Start of RECORDED INFORMATION
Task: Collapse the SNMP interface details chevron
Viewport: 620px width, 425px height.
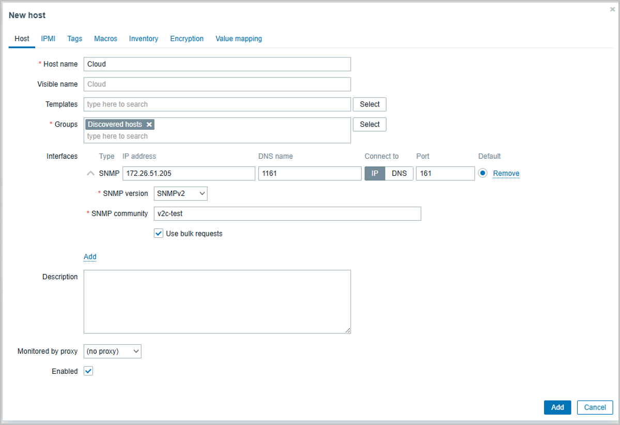Action: [x=91, y=174]

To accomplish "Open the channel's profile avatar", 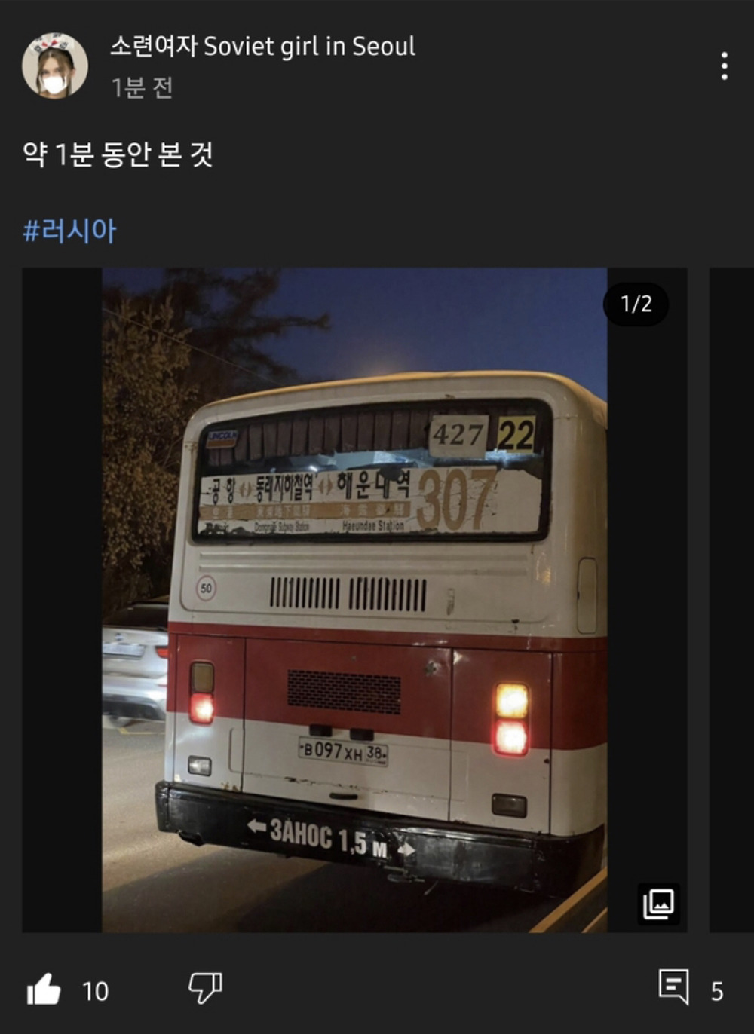I will [x=54, y=66].
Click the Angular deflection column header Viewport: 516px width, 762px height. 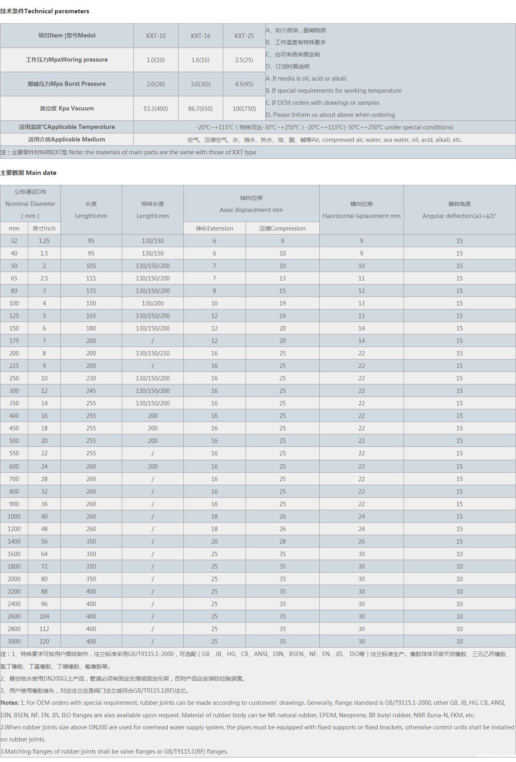[x=459, y=210]
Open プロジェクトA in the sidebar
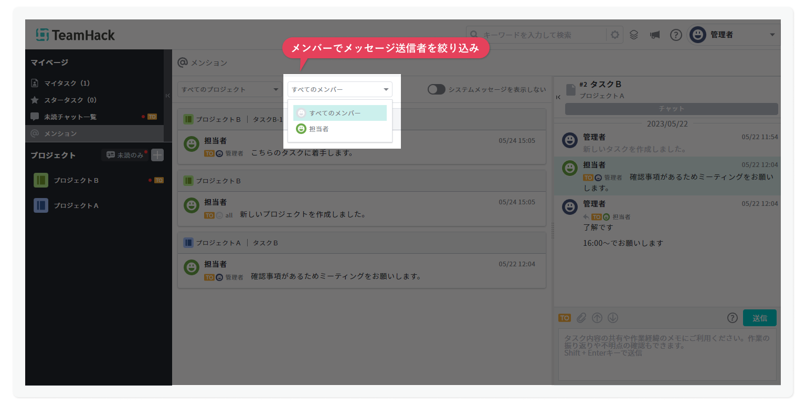Screen dimensions: 806x405 click(76, 205)
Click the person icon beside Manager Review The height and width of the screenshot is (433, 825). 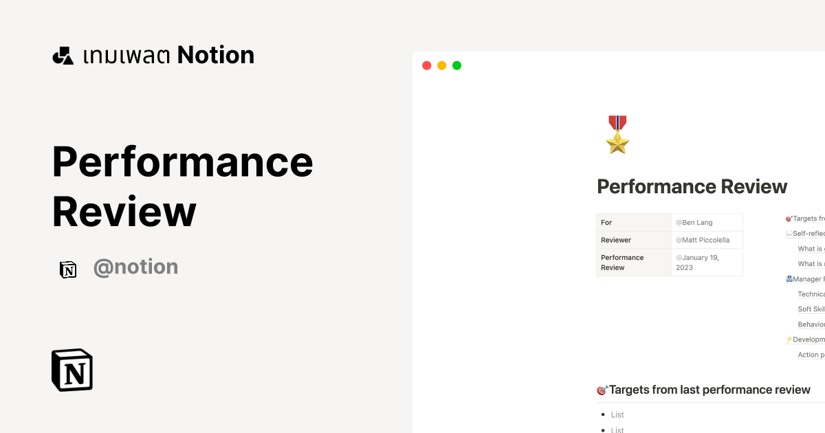click(789, 278)
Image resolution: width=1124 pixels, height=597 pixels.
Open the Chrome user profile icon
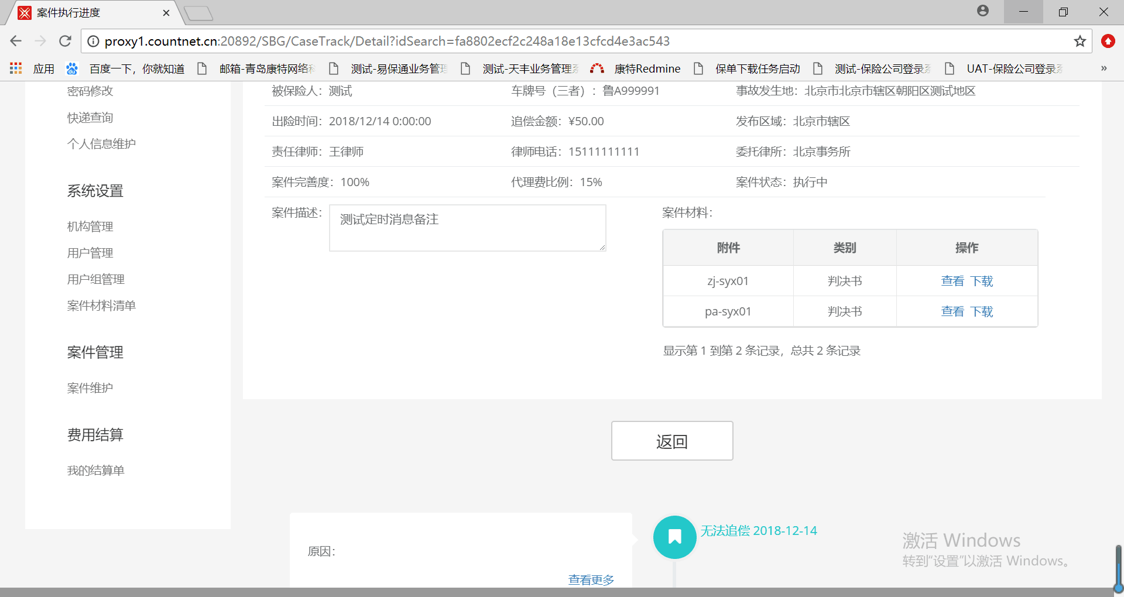983,11
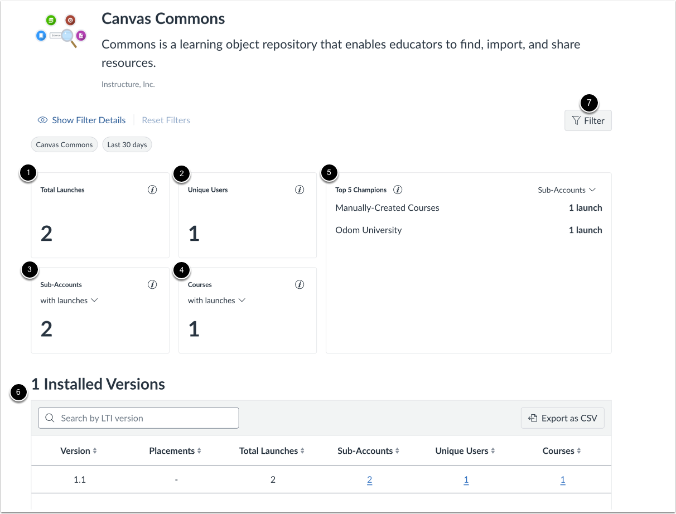Click the info icon on Total Launches card
The height and width of the screenshot is (514, 676).
coord(152,190)
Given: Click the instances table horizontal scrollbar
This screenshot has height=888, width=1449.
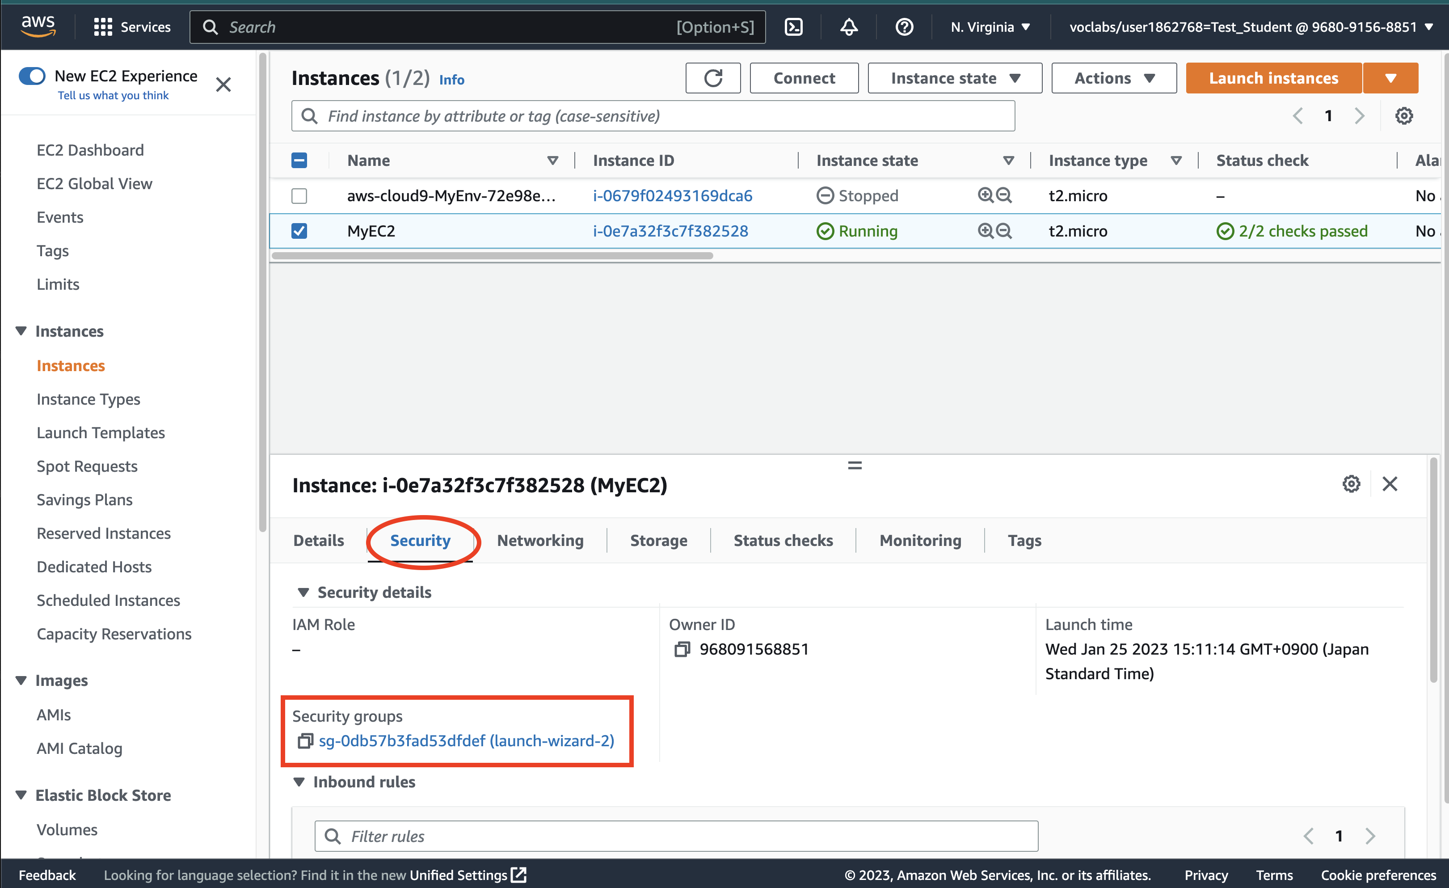Looking at the screenshot, I should coord(492,256).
End of RECORDED INFORMATION
### [SHORT TASK]
Put the lines from the one containing "Image resolution: width=1124" through the end of the records into a Markdown table with the columns Row and Line, numbering each row and skipping blank lines. Leave out the pictures.

### [THE ANSWER]
| Row | Line |
|---|---|
| 1 | Image resolution: width=1124 pixels, height=597 pixels. |
| 2 | Open the Chrome user profile icon |
| 3 | 983,11 |
| 4 | Click the info icon on Total Launches card |
| 5 | The height and width of the screenshot is (514, 676). |
| 6 | coord(152,190) |
| 7 | Given: Click the instances table horizontal scrollbar |
| 8 | This screenshot has height=888, width=1449. |
| 9 | Looking at the screenshot, I should coord(492,256). |